» Goal of the exercise
Reproduce the records that follow exactly; any picture among them stays out.

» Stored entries
%%
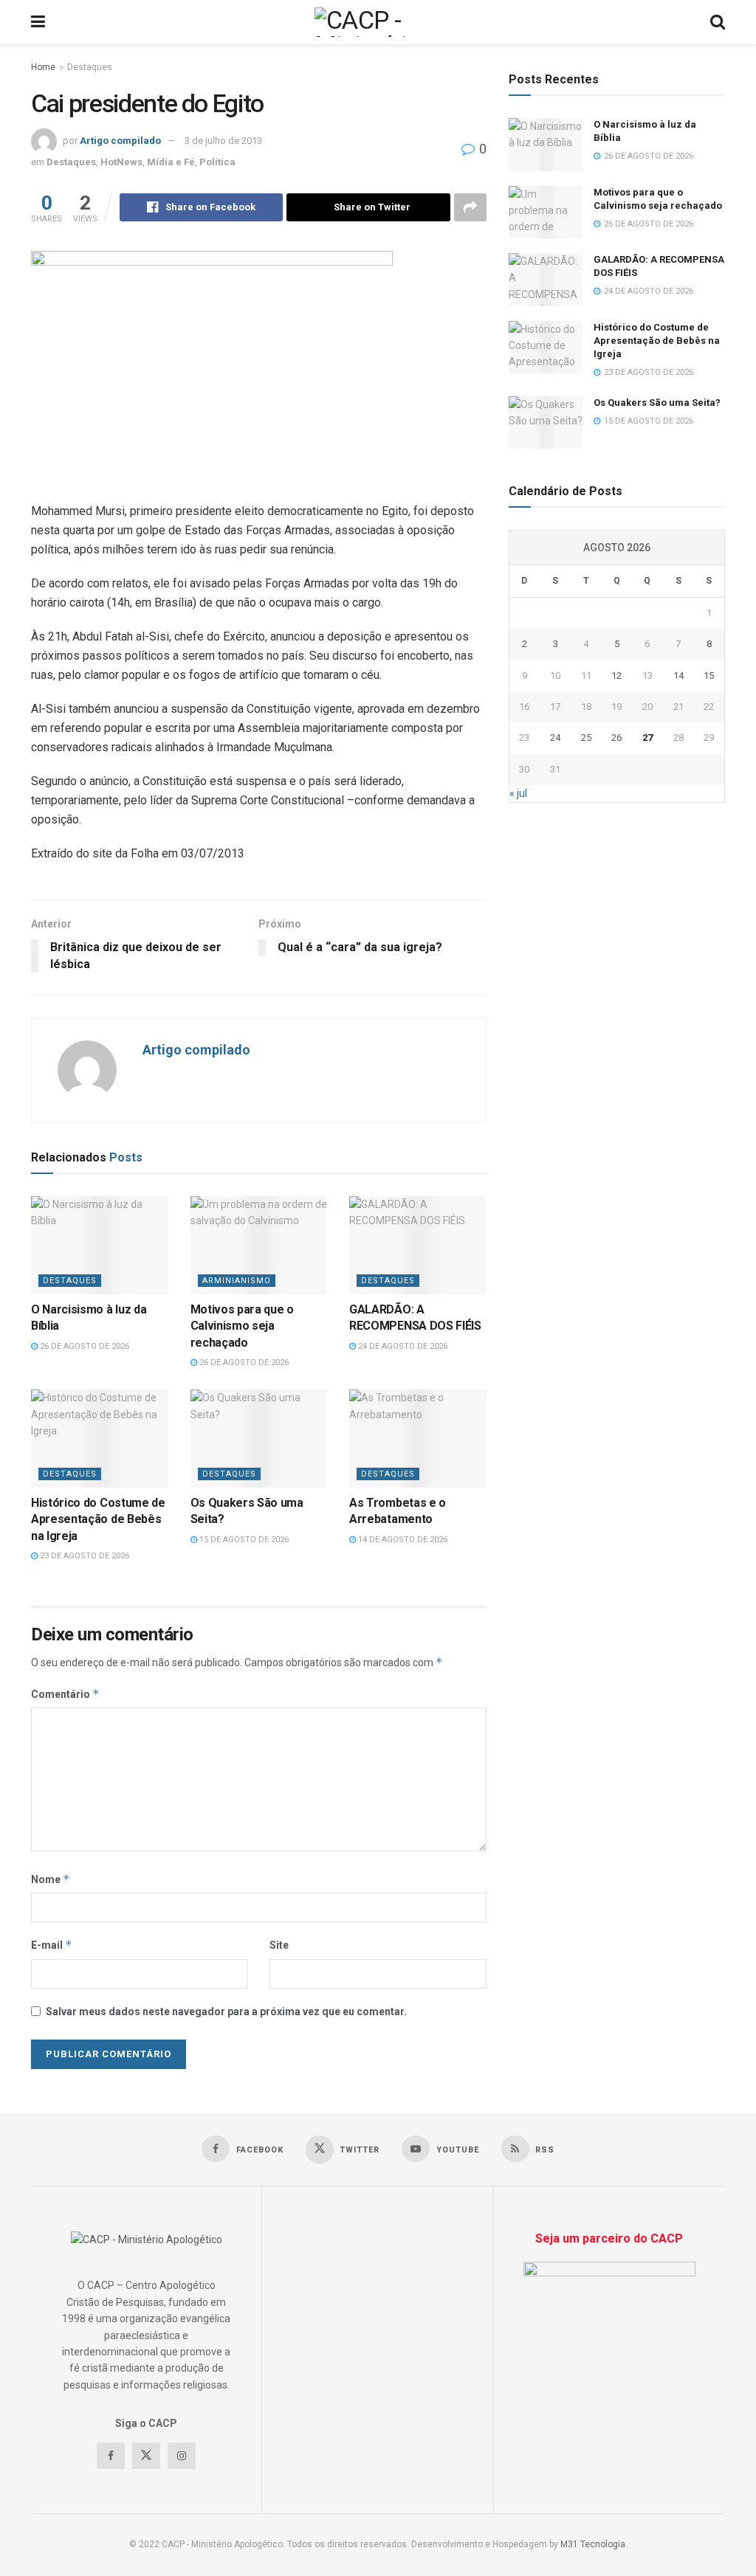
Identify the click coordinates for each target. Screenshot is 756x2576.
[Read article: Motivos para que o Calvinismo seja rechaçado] (259, 1245)
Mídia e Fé (171, 162)
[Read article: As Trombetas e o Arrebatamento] (418, 1438)
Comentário (65, 1694)
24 (555, 737)
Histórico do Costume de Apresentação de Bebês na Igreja (98, 1519)
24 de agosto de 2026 (401, 1346)
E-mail (51, 1945)
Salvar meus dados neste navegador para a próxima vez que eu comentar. (226, 2011)
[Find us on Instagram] (182, 2455)
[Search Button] (717, 22)
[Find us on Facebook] (111, 2455)
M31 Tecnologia (592, 2544)
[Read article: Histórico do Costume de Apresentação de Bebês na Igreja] (99, 1438)
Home (43, 67)
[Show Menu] (38, 22)
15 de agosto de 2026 (243, 1539)
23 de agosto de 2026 (83, 1556)
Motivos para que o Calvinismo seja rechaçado (242, 1326)
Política (217, 162)
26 (616, 737)
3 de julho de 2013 (223, 140)
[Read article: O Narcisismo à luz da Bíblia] (99, 1245)
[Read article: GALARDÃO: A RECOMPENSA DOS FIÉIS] (418, 1245)
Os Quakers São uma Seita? (657, 402)
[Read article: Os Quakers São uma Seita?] (259, 1438)
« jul (518, 793)
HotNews (121, 162)
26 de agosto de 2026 (83, 1346)
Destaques (89, 67)
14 (678, 675)
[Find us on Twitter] (146, 2455)
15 (709, 675)
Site (279, 1945)
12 (616, 675)
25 (586, 737)
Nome (50, 1879)
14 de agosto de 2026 (401, 1539)
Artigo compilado (120, 140)
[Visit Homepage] (378, 22)
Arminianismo (236, 1280)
%%
» Your solution
Identify the click coordinates for each target. Screenshot is 756x2576.
[Read article: Motivos para que o Calvinismo seja rechaçado] (259, 1245)
Mídia e Fé (171, 162)
[Read article: As Trombetas e o Arrebatamento] (418, 1438)
Comentário (65, 1694)
24 (555, 737)
Histórico do Costume de Apresentação de Bebês na Igreja (98, 1519)
24 de agosto de 2026 (401, 1346)
E-mail (51, 1945)
Salvar meus dados neste navegador para a próxima vez que eu comentar. (226, 2011)
[Find us on Instagram] (182, 2455)
[Search Button] (717, 22)
[Find us on Facebook] (111, 2455)
M31 Tecnologia (592, 2544)
[Read article: Histórico do Costume de Apresentação de Bebês na Igreja] (99, 1438)
Home (43, 67)
[Show Menu] (38, 22)
15 de agosto de 2026 (243, 1539)
23 de agosto de 2026 (83, 1556)
Motivos para que o Calvinismo seja rechaçado (242, 1326)
Política (217, 162)
26 (616, 737)
3 de julho de 2013 (223, 140)
[Read article: O Narcisismo à luz da Bíblia] (99, 1245)
[Read article: GALARDÃO: A RECOMPENSA DOS FIÉIS] (418, 1245)
Os Quakers São uma Seita? (657, 402)
[Read article: Os Quakers São uma Seita?] (259, 1438)
« jul (518, 793)
HotNews (121, 162)
26 de agosto de 2026 (83, 1346)
Destaques (89, 67)
14 (678, 675)
[Find us on Twitter] (146, 2455)
15 (709, 675)
Site (279, 1945)
12 (616, 675)
25 (586, 737)
Nome (50, 1879)
14 de agosto de 2026 (401, 1539)
Artigo compilado (120, 140)
[Visit Homepage] (378, 22)
Arminianismo (236, 1280)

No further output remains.